Recently a respected Washington Post writer, Howard Kurtz, penned a book, called The Fortune Tellers, about me and a few other people who have become high-profile in this new world of finance. It was a sympathetic portrait of someone who would stop at nothing legal to make money for his partners, who bled for performance and for the highest return with the least risk. It presented me as I truly have become. A book critic reviewed it in the San Francisco Examiner and noted the following: "In his office by 5 a.m. each day, Cramer gives workaholism a bad name. It's amazing that a man so wealthy and successful can still be so manic and miserable." I cut it out and taped it right next to a Post-It drawing my wife, Karen, penned of a tombstone which says, "He Worked Hard." I have looked at these two squibs of paper every day for months and have marveled at their poignancy for my situation. But what would I do? How could I leave?

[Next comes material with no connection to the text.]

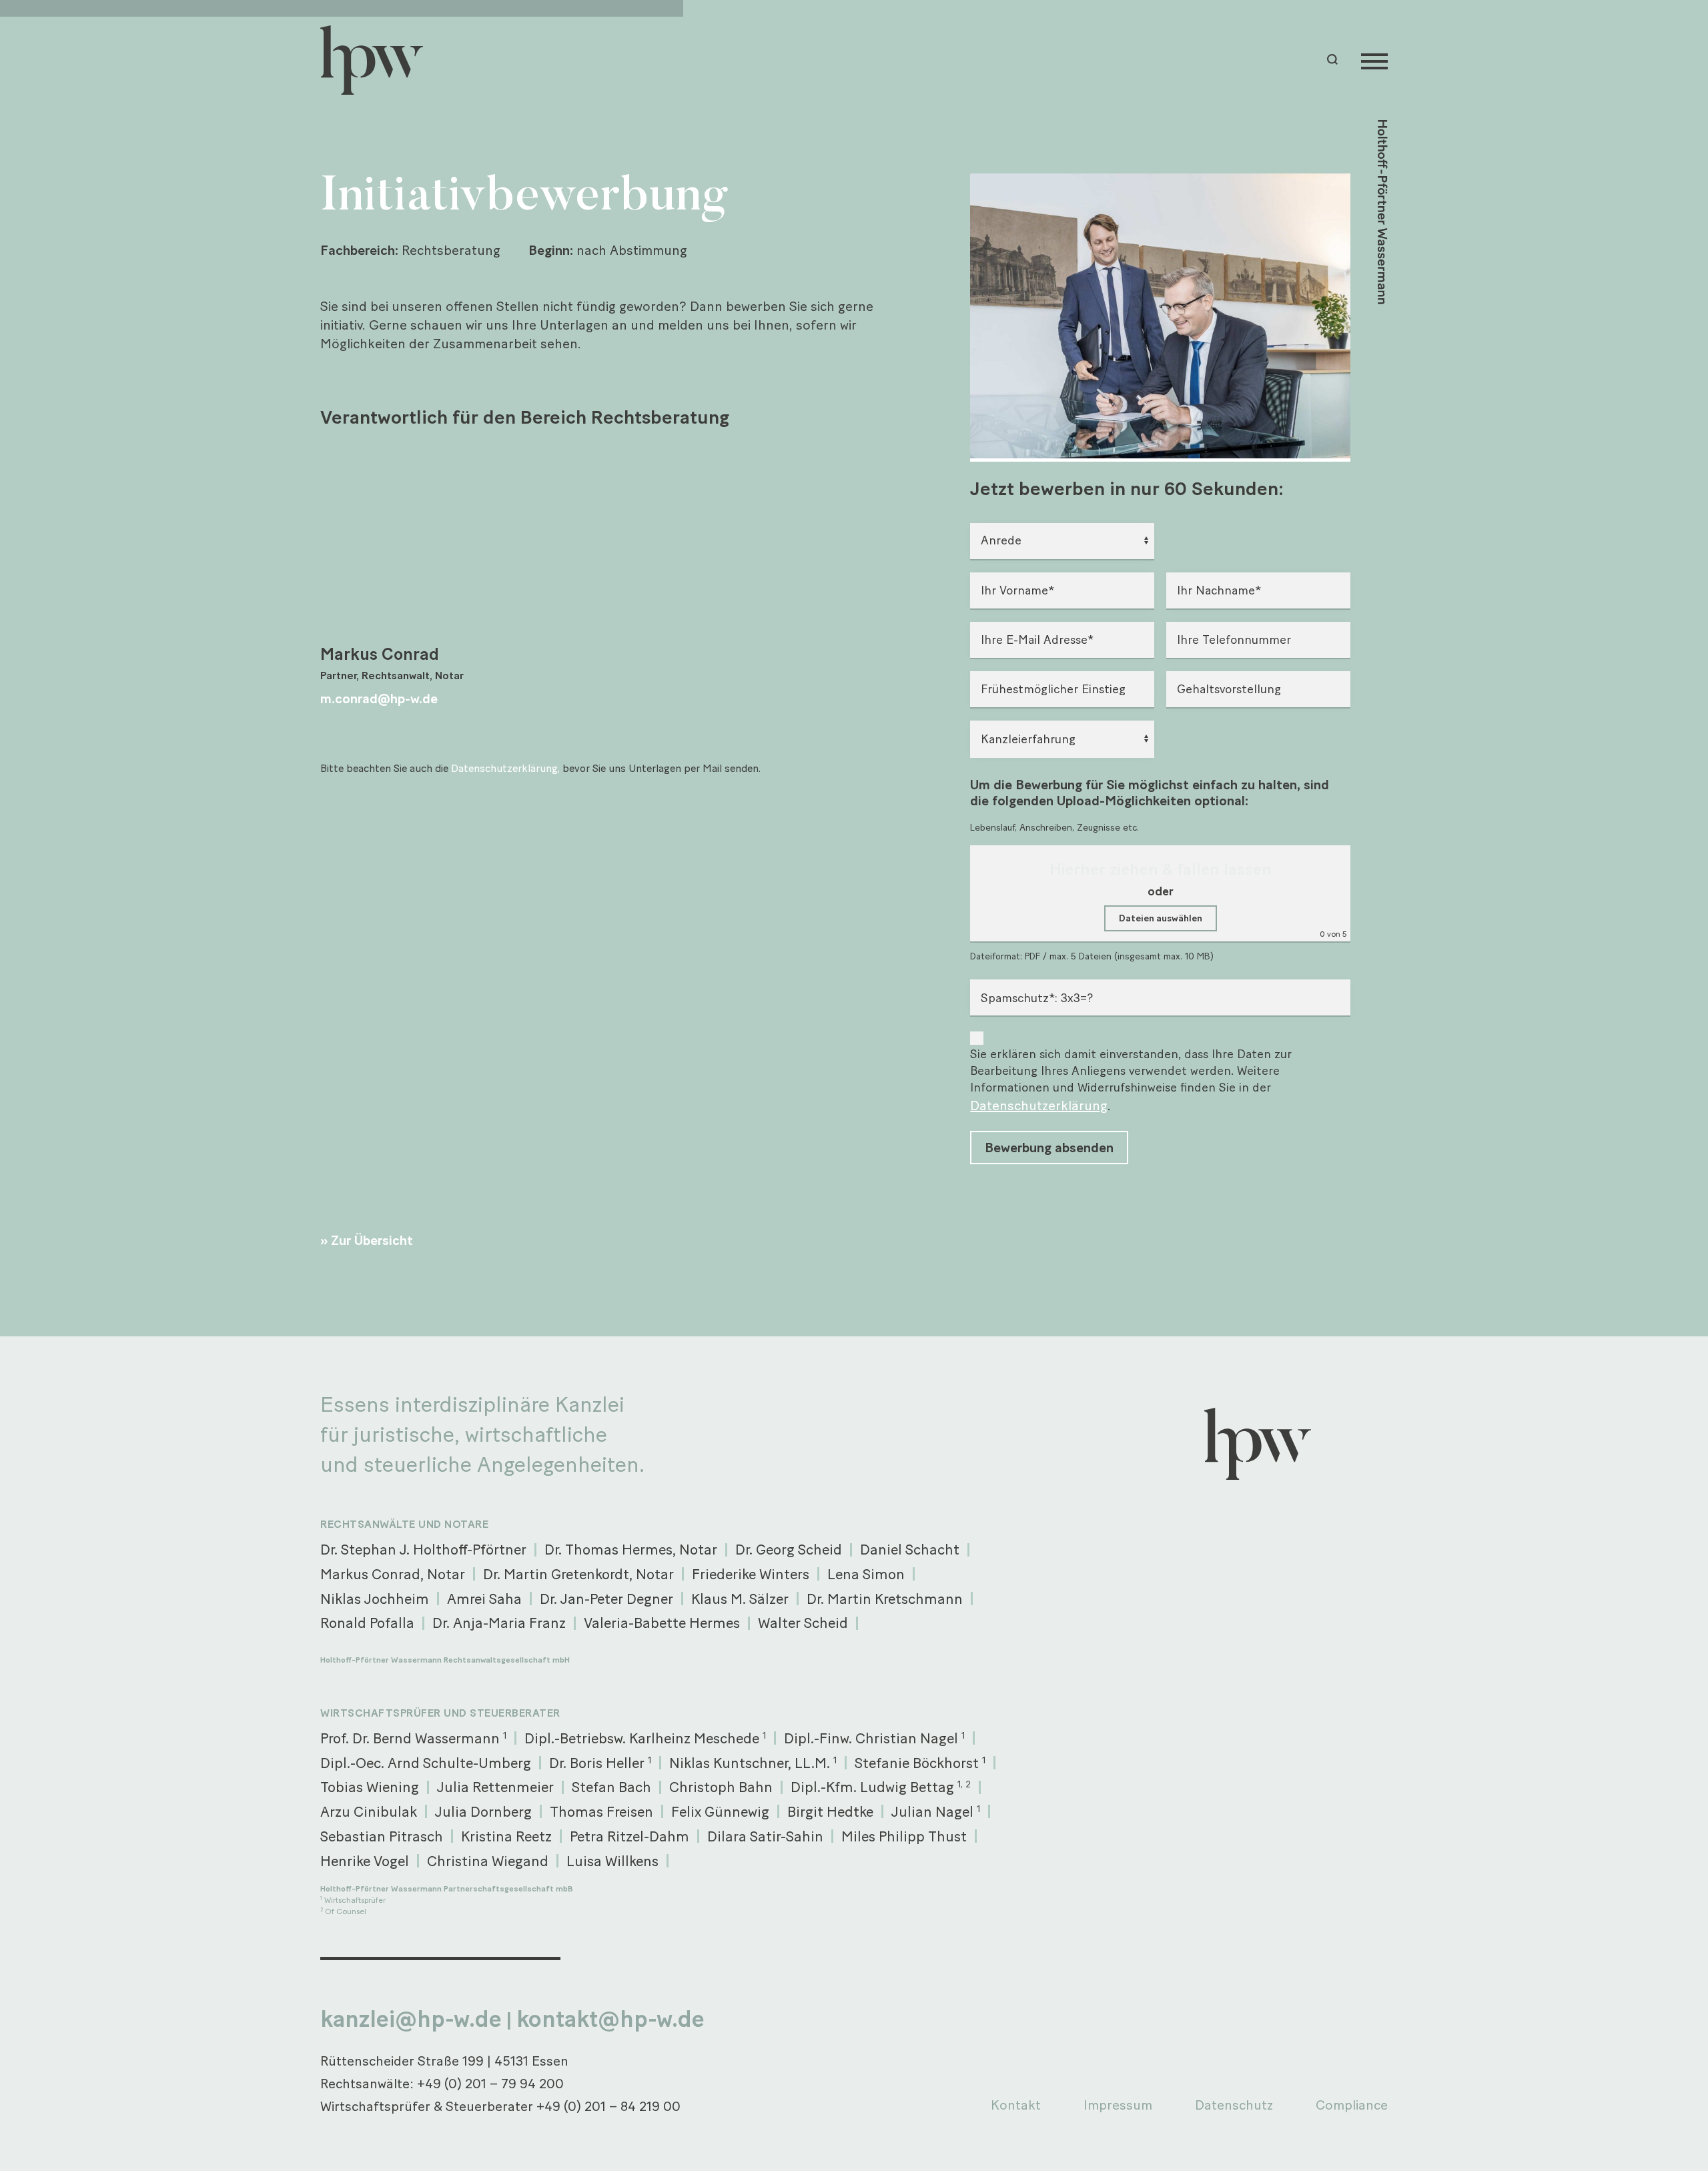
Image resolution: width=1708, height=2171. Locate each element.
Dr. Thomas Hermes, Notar (630, 1549)
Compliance (1352, 2105)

Then, near year-end, it hit me. I knew how I could leave: on top, with the best possible performance we could deliver for our partners. It has been my lifelong ambition to deliver a great year when the indices were so horrid. It means the world to me. And I can do it now, and know that I will be leaving us -- because I intend to keep my money in the fund and remain a limited partner -- with a fantastic team and a great legacy. What greater way to express my confidence in Jeff than to leave my money in with the fund. I would recommend you do the same. Jeff has worked with me for eight years and his name has been on the door since January 1997. He and I have handpicked a fantastic group, including Todd Harrison, our head trader, with 11 years in the business, and Matt Jacobs, our research director, who may be the smartest young talent I have EVER seen. These guys are just the tops in the business. It would not surprise me that, no matter how hard the market, this team continues to generate super returns.

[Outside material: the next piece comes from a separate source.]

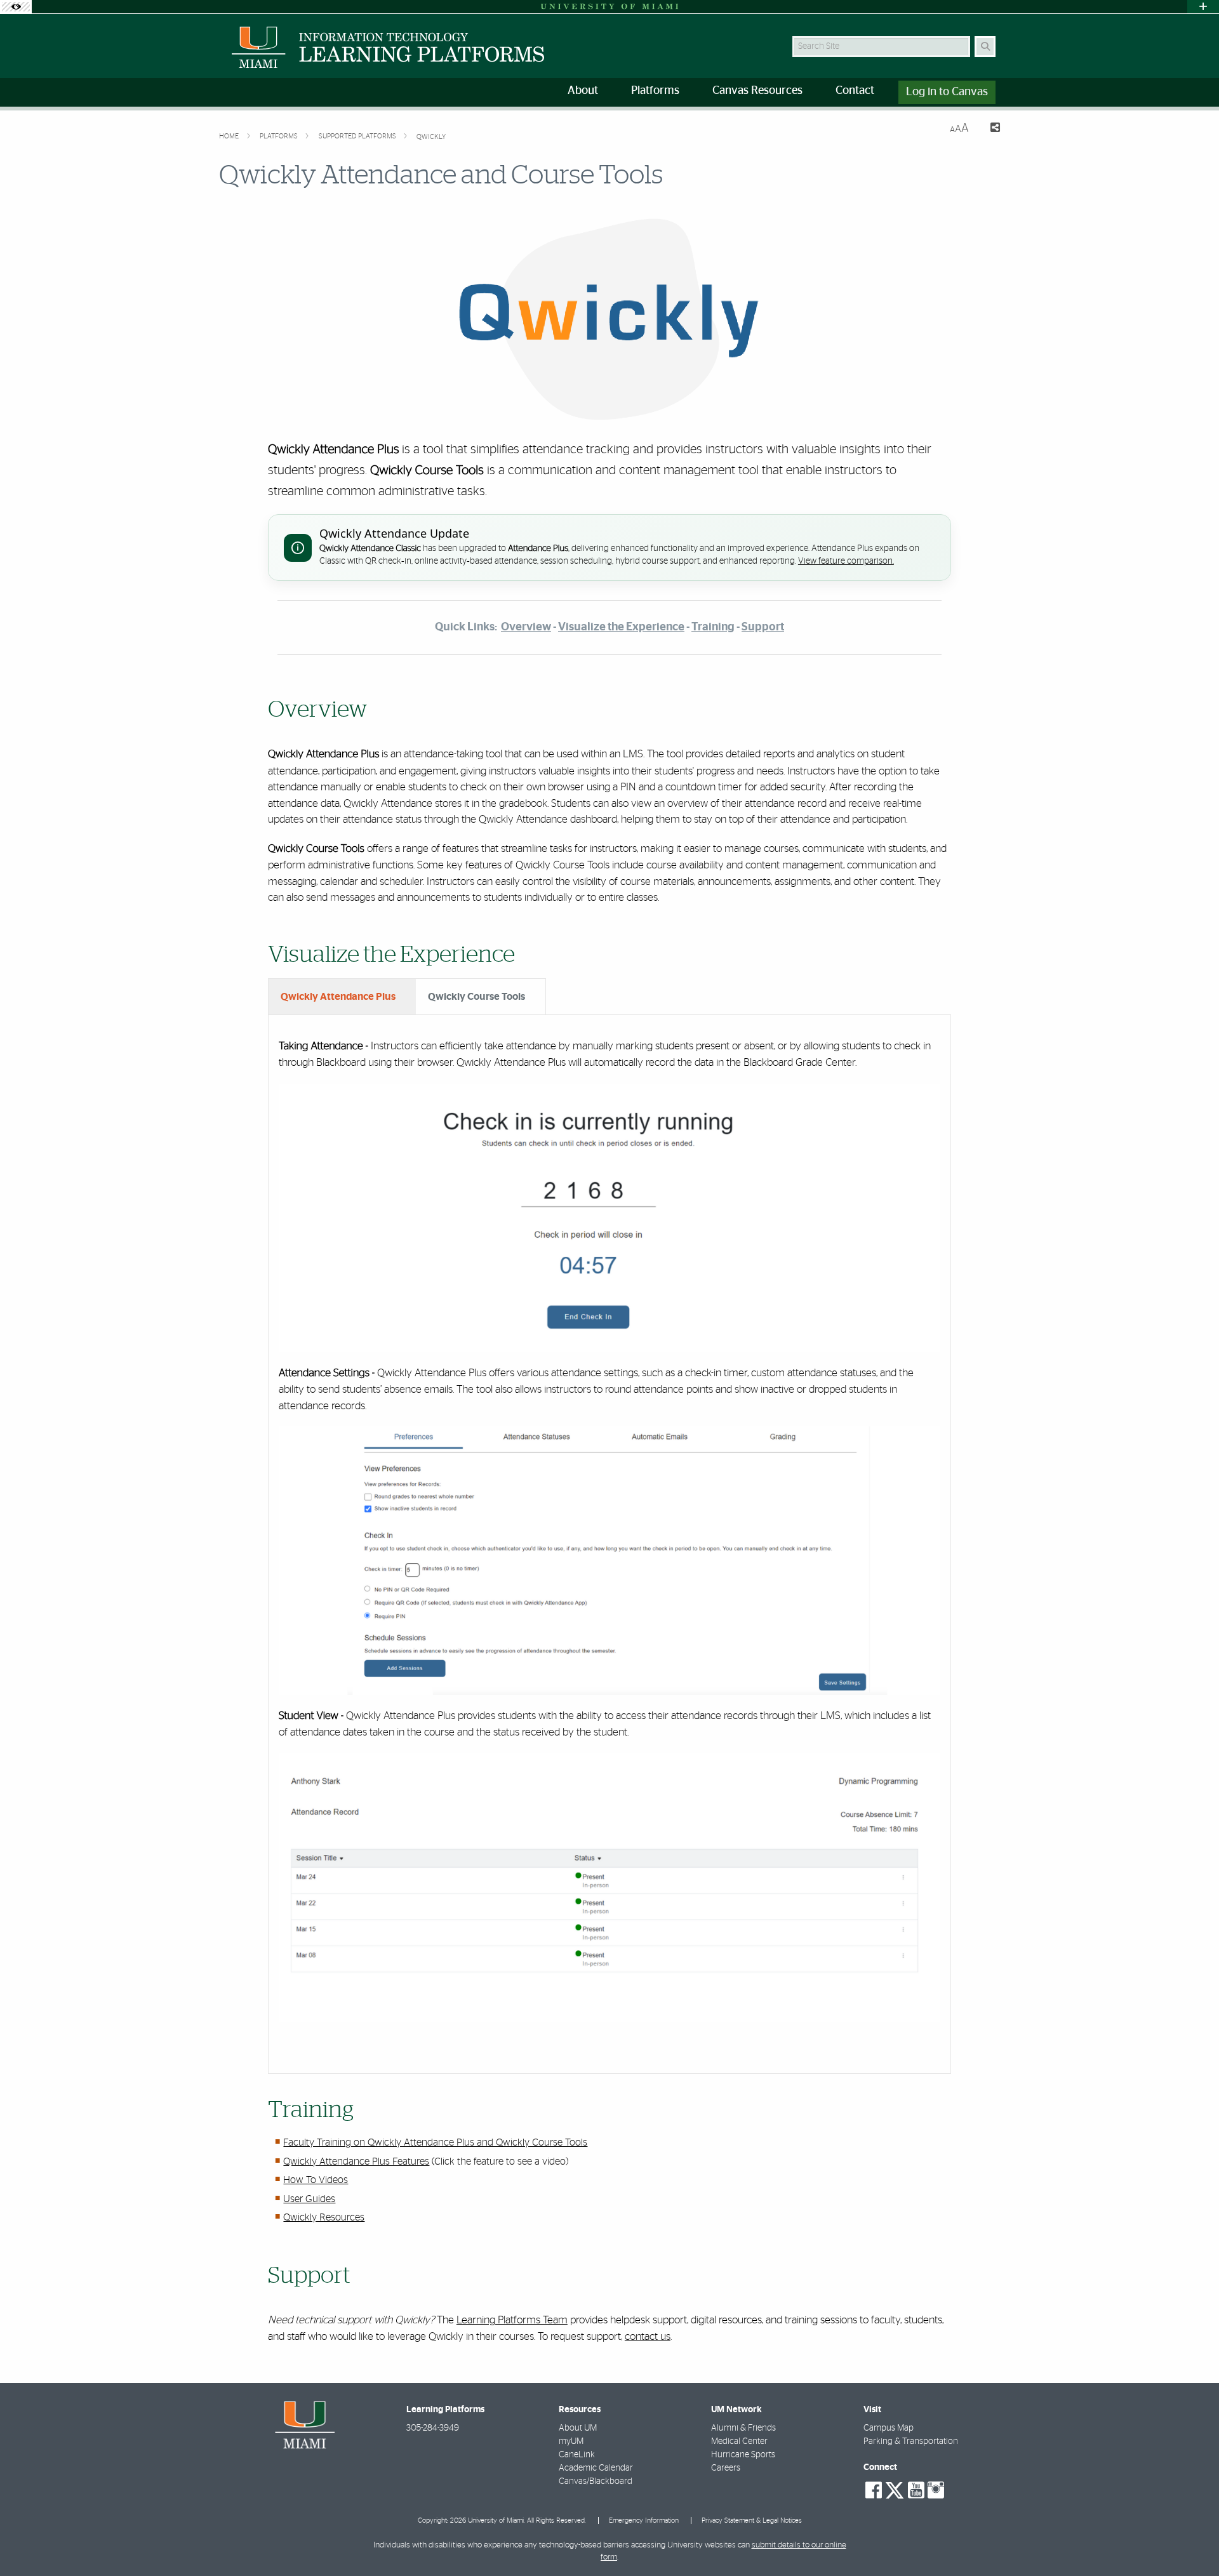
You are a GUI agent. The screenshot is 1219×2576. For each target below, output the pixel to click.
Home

You limited partners have been fabulous to me, given me a chance to work with you for so many years. I now want to become one of you, helping Jeff and his great team from the sidelines. I will do everything I can to make this as smooth a transition as possible. And then I am going to have a huge amount of fun. Thanks so much.

There it is. Not much more to say. I wanted to go out on top. I want to write more. I want to do more TV. I want to write a book. I want to help TheStreet.com (TSCM:Nasdaq - news). I want to see my family. I want to say, "Yes" to my daughters rather than "No, I am sorry, I am too busy." And I just can't wait.

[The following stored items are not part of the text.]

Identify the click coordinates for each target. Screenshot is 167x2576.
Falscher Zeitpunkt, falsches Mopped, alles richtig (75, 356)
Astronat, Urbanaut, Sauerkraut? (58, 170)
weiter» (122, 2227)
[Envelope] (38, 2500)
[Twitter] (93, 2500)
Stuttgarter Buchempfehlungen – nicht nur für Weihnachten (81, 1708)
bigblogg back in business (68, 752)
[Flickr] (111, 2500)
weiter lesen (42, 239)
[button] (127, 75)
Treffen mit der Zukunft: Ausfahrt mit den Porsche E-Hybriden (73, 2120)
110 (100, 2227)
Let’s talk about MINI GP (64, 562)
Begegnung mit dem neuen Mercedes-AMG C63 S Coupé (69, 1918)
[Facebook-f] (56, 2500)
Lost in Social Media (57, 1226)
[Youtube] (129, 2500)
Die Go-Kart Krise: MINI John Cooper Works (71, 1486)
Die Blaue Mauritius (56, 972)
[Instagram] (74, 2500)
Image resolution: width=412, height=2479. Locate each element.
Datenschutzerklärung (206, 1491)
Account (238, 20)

To: unix_daemon who wrote (8996)12/6/2000 8:54:24 PM
From: bosquedog  Respond to of 14638
 
Todd and Gary Chat on Real Money.com today stated:

dillybee-guest: Hi, guys, you both make T.A. very sexy. The Toronto Stock Exchange is pretty much hostage to Nortel. Any idea where Nortel's heading? And do you ever chart the TSE? Thanks, from all your Canadian readers.

RM_GaryB: NT looks like it's put in a bottom. It's tough to trade, though, since there's been so much damage done. But, I wouldn't want to be short the stock. Re: TSE, I don't look at it. Sorry.

RM_Todd: Yeah, baby! I will get jazzy when/if it gets to 49 and has a chance to fill that gap. Wow, wait a sec, NT breaks a triple top at 41! Nice, will put on radar, maybe a Dec 40 call position.